In contrast, actor might experience anxiety of authorship, which derives from the contradiction between the work done or the labor performed and the representation of authorship that is laid over it like a thick cloth.6 Given the partial recognition from rector, there is always the possibility that someday in the future, actor will “arrive” into full rectorship. Yet underneath there is still the problem of the work at hand, done in another’s name. The sheer pragmatics of needing allies to bring projects to fruition means that authorship is always at stake.
Suppose rector asks actor to become agent for rector; actor agrees, and this agreement is, in part, due to the sincere belief in the value of the project shared by rector and actor. Rector then becomes anxious—does rector’s ability to envision and divide the world, and project a certain remade future, justify the attribution of authorship that comes with a superior position? Meanwhile actor is compelled by the relation to wonder whether accession to authorship would reveal a lack of vision (or discretion, or ability to delegate)—that is, a mismatch between ambition and vision that identifies an imposter. It is the relation itself and its representation in social life that produce these anxieties; the question of authorship cannot be disentangled from the social struggle for its attribution.

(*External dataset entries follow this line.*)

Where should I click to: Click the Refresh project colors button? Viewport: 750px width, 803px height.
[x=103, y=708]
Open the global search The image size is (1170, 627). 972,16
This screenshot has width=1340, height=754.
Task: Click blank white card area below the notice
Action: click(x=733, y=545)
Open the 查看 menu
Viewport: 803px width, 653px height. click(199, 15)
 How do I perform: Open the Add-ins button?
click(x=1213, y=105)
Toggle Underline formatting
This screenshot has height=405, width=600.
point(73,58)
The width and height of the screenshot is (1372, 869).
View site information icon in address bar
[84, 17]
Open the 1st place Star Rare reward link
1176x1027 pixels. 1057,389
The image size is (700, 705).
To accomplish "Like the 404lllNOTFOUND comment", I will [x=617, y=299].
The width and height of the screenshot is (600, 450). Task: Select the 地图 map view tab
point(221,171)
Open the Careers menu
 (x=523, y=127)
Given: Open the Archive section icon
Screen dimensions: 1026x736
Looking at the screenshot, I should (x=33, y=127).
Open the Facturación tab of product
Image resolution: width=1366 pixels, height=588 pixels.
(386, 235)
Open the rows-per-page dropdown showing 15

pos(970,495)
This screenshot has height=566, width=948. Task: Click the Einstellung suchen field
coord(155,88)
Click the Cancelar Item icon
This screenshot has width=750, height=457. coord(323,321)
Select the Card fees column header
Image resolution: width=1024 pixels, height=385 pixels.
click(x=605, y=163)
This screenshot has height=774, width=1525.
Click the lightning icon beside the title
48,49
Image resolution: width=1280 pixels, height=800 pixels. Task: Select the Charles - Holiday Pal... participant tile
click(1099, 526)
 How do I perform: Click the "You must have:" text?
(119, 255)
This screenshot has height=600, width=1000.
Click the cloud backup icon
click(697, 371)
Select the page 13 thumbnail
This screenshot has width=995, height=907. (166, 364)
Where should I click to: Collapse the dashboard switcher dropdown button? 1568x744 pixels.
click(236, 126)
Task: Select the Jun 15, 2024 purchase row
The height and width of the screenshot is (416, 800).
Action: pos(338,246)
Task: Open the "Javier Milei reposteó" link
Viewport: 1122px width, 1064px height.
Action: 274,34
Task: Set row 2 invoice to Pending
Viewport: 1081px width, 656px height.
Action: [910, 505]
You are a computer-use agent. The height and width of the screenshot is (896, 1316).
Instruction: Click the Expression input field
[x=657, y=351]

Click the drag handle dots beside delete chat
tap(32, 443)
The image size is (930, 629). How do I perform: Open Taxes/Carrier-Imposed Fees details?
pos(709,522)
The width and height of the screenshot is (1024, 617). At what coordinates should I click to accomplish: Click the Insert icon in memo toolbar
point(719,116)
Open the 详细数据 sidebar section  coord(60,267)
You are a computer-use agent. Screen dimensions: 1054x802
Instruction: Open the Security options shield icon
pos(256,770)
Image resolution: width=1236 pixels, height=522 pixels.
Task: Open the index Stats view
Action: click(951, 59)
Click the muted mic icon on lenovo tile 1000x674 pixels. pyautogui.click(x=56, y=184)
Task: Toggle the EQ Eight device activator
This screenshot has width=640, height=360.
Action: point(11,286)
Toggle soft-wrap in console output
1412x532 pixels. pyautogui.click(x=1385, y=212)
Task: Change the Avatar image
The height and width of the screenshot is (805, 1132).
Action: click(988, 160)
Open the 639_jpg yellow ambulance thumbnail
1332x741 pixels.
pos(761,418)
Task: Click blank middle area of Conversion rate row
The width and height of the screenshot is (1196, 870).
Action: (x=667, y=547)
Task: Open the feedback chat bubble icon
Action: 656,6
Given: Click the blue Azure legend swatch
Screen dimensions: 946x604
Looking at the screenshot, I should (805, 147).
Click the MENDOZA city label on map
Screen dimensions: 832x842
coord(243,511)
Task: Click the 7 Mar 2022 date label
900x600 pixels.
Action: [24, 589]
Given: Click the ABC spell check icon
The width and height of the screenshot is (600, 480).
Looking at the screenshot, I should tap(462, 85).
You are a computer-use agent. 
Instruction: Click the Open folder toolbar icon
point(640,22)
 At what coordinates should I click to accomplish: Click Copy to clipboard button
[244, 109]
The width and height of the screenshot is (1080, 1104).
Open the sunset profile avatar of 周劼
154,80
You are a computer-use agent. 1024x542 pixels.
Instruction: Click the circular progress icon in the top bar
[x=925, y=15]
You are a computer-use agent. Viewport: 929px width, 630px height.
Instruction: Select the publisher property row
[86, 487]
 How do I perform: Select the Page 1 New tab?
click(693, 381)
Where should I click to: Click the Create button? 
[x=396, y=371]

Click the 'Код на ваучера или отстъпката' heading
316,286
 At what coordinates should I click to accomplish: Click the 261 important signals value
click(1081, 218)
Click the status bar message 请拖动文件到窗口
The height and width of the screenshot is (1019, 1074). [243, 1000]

Rector and actor, then, struggle in a double sense—they struggle to complete a project, and they struggle over the representation of the authorship of a project. This is a difficult matter, particularly when rector and actor are large collectivities engaged in projects-as-long-run-processes that span large swaths of time and space. (For example: In what sense does the project of twentieth-century managerial capitalism “belong” to the American corporate elite? The answer we develop will affect how we interpret the results of the fracturing of that elite.)7 This struggle over attribution is conducted via, and communicated through, symbols that mirror, distort, and form the relation between rector and actor. For insofar as actor takes on the project of rector, and to do so must (partially) understand that project, then actor and rector are complicit—they are in a “serious game”8 of claim and counterclaim, alliance and enrollment, motivation and subtle resentment. As rector-actor chains develop—unfolding, like an accordion, from a mere dyad into extended hierarchies—they create situations wherein almost every person or group in the chain is both a rector to an actor and an actor to a rector.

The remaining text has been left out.